Deux scientifiques, Carol Lochbaum et John Kelly, y planchaient sur un système de synthèse vocal, aujourd'hui nommé «modèle vocal Kelly-Lochbaum». Pour tester les progrès de leurs recherches, les deux hommes ont programmé la chanson britannique «Daisy Bell» qui date de 1892. On peut supposer que le choix du morceau est lié à son titre rappelant l'entreprise qui les employait (les Laboratoires Bell), mais rien n'a jamais été confirmé. L'IBM 7094 n'a pas chanté a cappella, puisqu'il était accompagné d'une piste instrumentale, elle aussi générée par ordinateur, cette fois grâce à un ingénieur (et violoniste amateur) nommé Max Mathews.
https://www.youtube.com/watch?v=41U78QP8nBk
https://www.youtube.com/watch?v=uerNtYhgzSw
À l'heure de l'intelligence artificielle (IA) et des assistants vocaux, ce qui pourrait passer pour relativement banal était à l'époque un défi de taille. La puissance des processeurs limitait grandement la marge de manœuvre des chercheurs, retrace le média en ligne britannique IFLScience. L'audio ne pouvant être traité en temps réel, Max Mathews a dû enregistrer une heure de musique et accélérer la bande-son pour obtenir dix-sept secondes de mélodie jouable.
Voici la musique d'ordinateur
Ajoutée en 2009 au Registre national des enregistrements de la Bibliothèque du Congrès des États-Unis, la chanson est considérée comme un document historique. Premier exemple de musique numérique, précurseur de tous les développements de synthèse vocale et de musique électronique qui ont suivi, l'enregistrement est également décrit comme une prouesse technique.
«Selon les standards actuels, la version de l'IBM 7094 de “Daisy Bell” semble assez primitive, constatait l'écrivain Cary O'Dell, dans un essai pour la Bibliothèque du Congrès américain. Le son est aussi plat qu'une tonalité téléphonique. C'est, après tout, littéralement la voix d'un robot.» Il ajoute cependant: «Néanmoins, cette rencontre entre musique et machine reste une avancée audacieuse et unique, un grand saut vers un nouveau monde meilleur.»

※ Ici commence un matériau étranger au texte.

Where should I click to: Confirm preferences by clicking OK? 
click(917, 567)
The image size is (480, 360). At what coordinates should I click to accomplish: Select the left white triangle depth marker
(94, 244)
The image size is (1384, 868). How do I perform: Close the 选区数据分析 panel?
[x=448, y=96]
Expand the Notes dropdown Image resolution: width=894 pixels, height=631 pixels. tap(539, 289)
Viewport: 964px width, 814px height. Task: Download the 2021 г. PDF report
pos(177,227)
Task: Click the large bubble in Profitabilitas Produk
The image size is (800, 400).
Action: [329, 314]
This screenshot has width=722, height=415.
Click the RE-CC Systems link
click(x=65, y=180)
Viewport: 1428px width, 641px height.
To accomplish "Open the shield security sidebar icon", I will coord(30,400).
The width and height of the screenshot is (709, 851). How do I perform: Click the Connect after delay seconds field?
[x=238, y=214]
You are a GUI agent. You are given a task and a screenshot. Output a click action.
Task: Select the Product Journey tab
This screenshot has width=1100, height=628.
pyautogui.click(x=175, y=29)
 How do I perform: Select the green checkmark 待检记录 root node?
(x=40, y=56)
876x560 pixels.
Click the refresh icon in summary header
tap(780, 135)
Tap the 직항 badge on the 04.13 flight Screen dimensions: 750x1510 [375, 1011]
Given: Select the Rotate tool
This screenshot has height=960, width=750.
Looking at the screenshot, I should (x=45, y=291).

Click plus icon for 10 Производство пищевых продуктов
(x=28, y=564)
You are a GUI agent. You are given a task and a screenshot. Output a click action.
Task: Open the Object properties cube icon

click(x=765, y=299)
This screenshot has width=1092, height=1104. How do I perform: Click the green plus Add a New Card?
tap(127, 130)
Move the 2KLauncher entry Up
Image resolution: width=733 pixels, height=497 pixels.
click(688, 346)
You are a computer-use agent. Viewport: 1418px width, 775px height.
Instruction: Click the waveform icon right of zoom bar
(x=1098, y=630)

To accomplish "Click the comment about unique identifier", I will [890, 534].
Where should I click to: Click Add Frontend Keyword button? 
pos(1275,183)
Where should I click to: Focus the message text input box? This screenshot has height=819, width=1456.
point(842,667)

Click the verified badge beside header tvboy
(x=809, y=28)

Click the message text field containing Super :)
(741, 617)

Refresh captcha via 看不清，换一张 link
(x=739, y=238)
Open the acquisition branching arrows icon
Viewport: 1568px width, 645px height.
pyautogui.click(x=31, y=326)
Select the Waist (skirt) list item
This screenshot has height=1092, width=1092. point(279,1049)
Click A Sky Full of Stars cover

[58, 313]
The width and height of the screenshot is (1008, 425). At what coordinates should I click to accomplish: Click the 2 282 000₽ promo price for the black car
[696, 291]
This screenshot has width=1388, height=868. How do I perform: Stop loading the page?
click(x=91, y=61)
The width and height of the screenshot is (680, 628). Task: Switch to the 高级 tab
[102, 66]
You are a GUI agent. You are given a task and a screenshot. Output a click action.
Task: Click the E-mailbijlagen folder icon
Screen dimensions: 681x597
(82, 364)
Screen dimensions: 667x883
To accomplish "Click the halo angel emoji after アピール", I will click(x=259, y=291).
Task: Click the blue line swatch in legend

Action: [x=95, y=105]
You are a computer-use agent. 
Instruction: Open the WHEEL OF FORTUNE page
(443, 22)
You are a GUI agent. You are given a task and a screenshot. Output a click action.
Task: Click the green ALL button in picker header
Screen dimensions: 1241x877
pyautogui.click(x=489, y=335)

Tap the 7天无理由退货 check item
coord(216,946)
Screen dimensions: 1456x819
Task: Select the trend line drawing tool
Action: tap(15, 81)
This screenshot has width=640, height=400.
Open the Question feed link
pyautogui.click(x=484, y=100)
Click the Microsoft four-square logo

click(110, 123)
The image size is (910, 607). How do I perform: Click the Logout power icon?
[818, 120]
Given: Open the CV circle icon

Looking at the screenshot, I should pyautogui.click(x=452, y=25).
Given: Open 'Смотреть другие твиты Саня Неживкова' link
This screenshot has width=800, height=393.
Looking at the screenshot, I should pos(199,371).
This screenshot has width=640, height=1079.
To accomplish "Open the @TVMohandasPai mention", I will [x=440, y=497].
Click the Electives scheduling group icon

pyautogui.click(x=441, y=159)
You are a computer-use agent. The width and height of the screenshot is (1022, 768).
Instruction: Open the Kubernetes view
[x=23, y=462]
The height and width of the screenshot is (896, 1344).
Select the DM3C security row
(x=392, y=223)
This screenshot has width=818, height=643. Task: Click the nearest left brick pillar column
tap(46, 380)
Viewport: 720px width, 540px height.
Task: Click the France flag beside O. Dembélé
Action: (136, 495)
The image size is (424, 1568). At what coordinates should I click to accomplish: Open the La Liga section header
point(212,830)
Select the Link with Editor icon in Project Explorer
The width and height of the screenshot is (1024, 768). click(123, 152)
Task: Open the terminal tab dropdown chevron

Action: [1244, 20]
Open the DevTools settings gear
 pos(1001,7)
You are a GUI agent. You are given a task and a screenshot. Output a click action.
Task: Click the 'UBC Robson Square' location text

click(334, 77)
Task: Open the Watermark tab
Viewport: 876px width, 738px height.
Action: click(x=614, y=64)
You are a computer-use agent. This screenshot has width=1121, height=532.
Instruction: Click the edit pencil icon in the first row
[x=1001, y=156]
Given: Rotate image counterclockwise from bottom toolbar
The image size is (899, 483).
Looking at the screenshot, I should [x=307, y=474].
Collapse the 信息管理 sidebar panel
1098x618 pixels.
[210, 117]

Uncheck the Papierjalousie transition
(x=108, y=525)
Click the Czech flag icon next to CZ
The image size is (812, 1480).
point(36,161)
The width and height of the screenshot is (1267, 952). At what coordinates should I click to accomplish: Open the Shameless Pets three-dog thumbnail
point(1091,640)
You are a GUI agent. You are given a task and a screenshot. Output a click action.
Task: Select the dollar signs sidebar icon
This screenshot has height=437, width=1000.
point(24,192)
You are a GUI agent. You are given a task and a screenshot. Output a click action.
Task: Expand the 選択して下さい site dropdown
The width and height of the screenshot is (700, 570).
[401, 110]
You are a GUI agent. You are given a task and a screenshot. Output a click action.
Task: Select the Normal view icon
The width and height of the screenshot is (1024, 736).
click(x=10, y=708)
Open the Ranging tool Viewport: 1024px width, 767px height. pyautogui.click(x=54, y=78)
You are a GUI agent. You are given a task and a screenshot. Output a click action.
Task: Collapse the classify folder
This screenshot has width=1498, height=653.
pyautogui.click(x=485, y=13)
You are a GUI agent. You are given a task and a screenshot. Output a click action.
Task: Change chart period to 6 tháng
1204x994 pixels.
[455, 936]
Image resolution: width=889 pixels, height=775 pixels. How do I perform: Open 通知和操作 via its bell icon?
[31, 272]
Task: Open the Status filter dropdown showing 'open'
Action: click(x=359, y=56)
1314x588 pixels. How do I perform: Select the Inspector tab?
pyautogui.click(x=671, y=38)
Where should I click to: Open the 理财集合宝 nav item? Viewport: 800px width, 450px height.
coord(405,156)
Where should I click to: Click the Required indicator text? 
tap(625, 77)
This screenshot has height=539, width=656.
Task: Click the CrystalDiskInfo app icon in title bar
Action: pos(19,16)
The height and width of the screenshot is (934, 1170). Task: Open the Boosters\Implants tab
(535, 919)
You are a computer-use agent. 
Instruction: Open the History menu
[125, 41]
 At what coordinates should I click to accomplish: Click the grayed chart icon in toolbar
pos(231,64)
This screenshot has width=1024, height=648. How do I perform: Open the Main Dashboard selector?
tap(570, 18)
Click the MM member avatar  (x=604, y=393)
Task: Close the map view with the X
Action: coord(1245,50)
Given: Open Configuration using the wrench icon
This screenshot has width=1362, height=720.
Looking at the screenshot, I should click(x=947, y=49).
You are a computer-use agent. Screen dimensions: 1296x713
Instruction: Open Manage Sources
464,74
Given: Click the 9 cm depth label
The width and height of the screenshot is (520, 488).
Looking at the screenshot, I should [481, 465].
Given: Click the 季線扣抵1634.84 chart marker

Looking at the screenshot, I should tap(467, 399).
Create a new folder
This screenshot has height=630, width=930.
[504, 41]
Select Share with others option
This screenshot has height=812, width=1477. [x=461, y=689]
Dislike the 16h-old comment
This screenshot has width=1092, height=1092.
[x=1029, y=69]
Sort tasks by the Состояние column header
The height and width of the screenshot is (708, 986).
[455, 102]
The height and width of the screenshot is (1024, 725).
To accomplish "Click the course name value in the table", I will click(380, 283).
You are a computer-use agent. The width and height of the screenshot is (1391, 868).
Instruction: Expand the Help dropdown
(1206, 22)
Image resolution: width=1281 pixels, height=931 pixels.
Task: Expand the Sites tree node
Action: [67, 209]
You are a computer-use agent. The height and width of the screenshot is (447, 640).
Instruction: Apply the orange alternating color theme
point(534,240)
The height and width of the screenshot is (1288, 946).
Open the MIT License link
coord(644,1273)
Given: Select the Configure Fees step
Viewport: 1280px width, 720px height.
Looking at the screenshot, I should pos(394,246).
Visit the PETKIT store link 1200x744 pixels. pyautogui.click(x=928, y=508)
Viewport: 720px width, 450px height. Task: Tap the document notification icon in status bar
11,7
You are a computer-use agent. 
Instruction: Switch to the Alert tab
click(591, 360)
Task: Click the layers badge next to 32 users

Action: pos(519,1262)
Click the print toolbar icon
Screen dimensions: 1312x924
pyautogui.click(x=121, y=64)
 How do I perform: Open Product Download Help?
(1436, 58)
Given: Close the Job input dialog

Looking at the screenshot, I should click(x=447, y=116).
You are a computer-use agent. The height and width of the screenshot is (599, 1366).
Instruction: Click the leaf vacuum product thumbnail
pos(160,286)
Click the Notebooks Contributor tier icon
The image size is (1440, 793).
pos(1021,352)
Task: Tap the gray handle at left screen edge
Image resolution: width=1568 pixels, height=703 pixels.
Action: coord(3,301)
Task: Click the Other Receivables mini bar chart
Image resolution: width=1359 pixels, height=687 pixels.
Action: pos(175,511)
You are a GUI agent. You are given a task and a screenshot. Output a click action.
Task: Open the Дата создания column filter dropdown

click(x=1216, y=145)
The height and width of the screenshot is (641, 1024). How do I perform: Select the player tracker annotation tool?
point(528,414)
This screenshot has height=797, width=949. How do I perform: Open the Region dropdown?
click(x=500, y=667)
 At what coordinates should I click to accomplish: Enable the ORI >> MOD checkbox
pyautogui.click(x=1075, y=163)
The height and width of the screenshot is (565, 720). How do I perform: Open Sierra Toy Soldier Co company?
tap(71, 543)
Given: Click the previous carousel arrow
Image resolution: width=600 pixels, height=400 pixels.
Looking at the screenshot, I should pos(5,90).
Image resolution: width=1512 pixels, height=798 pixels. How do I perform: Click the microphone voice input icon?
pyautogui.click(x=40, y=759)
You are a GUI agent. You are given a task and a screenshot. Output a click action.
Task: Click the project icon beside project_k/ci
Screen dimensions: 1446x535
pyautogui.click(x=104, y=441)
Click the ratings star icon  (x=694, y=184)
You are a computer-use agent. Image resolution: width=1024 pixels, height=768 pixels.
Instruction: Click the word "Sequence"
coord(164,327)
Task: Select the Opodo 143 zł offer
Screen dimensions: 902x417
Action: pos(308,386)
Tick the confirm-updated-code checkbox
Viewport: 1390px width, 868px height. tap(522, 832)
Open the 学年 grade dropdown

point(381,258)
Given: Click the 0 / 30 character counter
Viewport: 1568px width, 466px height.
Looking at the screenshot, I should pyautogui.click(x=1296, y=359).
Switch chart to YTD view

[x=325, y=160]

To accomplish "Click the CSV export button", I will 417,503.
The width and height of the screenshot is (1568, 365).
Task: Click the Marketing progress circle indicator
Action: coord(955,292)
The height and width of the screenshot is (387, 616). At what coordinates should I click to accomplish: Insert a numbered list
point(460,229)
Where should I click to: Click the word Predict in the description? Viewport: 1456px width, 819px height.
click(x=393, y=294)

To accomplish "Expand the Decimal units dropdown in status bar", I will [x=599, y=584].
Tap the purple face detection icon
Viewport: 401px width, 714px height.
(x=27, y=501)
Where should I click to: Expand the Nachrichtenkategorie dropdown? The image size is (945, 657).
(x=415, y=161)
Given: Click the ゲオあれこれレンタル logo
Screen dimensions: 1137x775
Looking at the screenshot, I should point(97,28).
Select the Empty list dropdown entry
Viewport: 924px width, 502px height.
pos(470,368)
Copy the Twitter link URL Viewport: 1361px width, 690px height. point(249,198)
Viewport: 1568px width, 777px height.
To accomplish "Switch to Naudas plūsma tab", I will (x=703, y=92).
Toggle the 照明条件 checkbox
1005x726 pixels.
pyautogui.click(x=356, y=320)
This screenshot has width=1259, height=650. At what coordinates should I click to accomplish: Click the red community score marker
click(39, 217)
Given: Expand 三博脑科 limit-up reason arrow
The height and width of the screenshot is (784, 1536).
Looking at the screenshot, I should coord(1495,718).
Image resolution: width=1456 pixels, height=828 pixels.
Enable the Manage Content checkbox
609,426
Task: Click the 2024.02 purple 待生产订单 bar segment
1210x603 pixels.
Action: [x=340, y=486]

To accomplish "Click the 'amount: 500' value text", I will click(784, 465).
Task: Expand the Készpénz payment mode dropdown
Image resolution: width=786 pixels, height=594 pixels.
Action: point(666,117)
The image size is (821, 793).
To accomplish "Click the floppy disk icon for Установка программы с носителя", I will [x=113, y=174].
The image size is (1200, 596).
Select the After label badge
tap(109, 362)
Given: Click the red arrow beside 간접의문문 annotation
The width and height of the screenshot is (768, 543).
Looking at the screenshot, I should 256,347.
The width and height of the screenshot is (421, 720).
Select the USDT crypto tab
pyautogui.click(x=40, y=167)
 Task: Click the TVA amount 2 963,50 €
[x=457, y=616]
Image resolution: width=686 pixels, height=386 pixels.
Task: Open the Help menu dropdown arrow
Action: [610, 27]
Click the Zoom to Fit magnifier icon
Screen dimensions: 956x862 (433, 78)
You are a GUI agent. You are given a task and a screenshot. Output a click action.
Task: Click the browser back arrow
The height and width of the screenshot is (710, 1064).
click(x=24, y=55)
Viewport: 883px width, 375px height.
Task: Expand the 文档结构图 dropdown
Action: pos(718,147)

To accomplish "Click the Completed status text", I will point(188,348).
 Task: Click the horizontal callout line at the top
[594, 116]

L'écrivain britannique Arthur C. Clarke a pu écouter cette version particulière de «Daisy Bell». Touché par cette démonstration révolutionnaire, il en a tiré une scène emblématique de son roman de science-fiction 2001, l'Odyssée de l'espace, dans laquelle l'ordinateur de bord HAL 9000 (ou Carl 500 dans la version française), désactivé par David Bowman, commence à entonner cette chanson, avant de voir ses fonctions et son discours se déliter progressivement. Ce passage figure également dans le film éponyme de Stanley Kubrick, produit en parallèle et également sorti en 1968.
https://www.youtube.com/watch?v=E7WQ1tdxSqI
Peut-être que les plus sensibles d'entre vous y voient une version poignante, une chanson pour l'histoire, tandis que d'autres la trouveront peut-être passable et gênante. Mais cette courte production audio n'en demeure pas moins une des plus importantes de notre balbutiante culture technologique.